'Nemo' May Hook Public on Plight of Marine Life
In "Finding Nemo," a tropical fish named Gil, grizzled and scarred from his many attempts to escape an aquarium in the lobby of a dentist's office, tells a newcomer to the tank: "Fish aren't meant to be in a box, kid. It does things to ya."
The line drew laughs from the audience at an advance screening of the latest computer-animated offering from Walt Disney Co. and Pixar Inc., which opens Friday. But it's eliciting grimaces from people in the international trade of live ocean fish, coral and other marine life, a $200-million industry.
Pet fish importers -- whose international hub is in Southern California -- worry that the story of the plucky orange-and-white-striped clownfish, kidnapped from his home in the Great Barrier Reef, will create a backlash against an industry already laboring under the perception that it damages fish habitats, particularly coral reefs.
"There is a political message," said Burton Patrick, chief operating officer of six Pet Supplies Plus stores in the Pittsburgh area and a former operations manager for the Detroit Zoo. Disney "wants kids to feel sorry for something that might or might not have a concept of mortality."
Eric Cohen, co-owner of Sea Dwelling Creatures Inc., a Los Angeles distributor of wild-caught marine fish and coral, wonders whether moviegoers will "walk out and say that fish should not be separated from their friends in the ocean."
There's no doubt that the creators of "Finding Nemo" want children to become emotionally attached to the quirky fish characters, said Andrew Stanton, a Pixar veteran who wrote and directed the film. That's what moviemaking is about.
And Stanton doesn't mind if viewers leave theaters thinking about the environment as well.
"The random hobbyist doesn't think that taking one fish out of the ocean will matter," said Stanton, who got the idea for the story from the "funky fish tank in my dentist's office when I was a kid."
"I always assumed these animals were caged and wanted to go home," he said.
The perceived mental state of aquarium-bound fish aside, Adam Summers, a UC Irvine marine biologist and a consultant on "Finding Nemo," said catching sea life "for the pet trade really does have an effect on tropical fish stocks.
"There have been terrible problems in the Philippines and other places where there are pretty-colored fish people want for their aquariums," he said.

--- Entries provided ---
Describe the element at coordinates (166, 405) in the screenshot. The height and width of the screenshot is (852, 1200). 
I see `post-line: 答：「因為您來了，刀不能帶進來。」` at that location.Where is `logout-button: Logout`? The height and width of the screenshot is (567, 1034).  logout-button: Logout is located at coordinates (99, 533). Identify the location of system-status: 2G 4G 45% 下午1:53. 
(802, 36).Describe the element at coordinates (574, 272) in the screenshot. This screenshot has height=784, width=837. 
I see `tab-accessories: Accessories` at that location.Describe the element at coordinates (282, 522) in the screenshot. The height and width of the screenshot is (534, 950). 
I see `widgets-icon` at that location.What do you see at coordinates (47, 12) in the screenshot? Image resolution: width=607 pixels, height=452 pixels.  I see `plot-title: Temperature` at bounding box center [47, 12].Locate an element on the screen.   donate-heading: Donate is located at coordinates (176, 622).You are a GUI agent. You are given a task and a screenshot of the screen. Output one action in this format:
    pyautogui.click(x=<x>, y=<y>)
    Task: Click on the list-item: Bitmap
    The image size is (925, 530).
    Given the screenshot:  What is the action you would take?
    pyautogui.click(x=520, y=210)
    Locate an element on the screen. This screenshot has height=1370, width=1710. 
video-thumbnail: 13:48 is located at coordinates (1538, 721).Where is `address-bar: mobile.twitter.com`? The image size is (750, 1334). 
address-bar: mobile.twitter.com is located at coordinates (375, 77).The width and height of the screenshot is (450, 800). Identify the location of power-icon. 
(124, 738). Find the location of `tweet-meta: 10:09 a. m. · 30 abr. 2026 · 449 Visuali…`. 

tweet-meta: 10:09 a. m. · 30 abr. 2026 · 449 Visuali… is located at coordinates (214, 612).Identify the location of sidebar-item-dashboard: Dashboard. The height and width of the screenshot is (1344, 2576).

--- Required action A ---
Answer these questions from the article on Finding Nemo and the pet fish trade:
(i) Where is the international hub of pet fish importers?
(ii) What company does Eric Cohen co-own?
(iii) Where did Andrew Stanton get the idea for the story?
--- Required action B ---
Copy the stretch of the article on Finding Nemo and the pet fish trade from "Pet fish importers" through "particularly coral reefs.", swapping "clownfish" for "anemonefish".
--- Required action C ---
According to the article on Finding Nemo and the pet fish trade, why are pet fish importers worried about the film?

--- Final answer A ---
(i) Southern California.
(ii) Sea Dwelling Creatures Inc., a Los Angeles distributor of wild-caught marine fish and coral.
(iii) From the "funky fish tank" in his dentist's office when he was a kid.

--- Final answer B ---
Pet fish importers -- whose international hub is in Southern California -- worry that the story of the plucky orange-and-white-striped anemonefish, kidnapped from his home in the Great Barrier Reef, will create a backlash against an industry already laboring under the perception that it damages fish habitats, particularly coral reefs.

--- Final answer C ---
The importers worry that the story of a clownfish kidnapped from his home in the Great Barrier Reef will create a backlash against their industry. The industry already labors under the perception that it damages fish habitats, particularly coral reefs.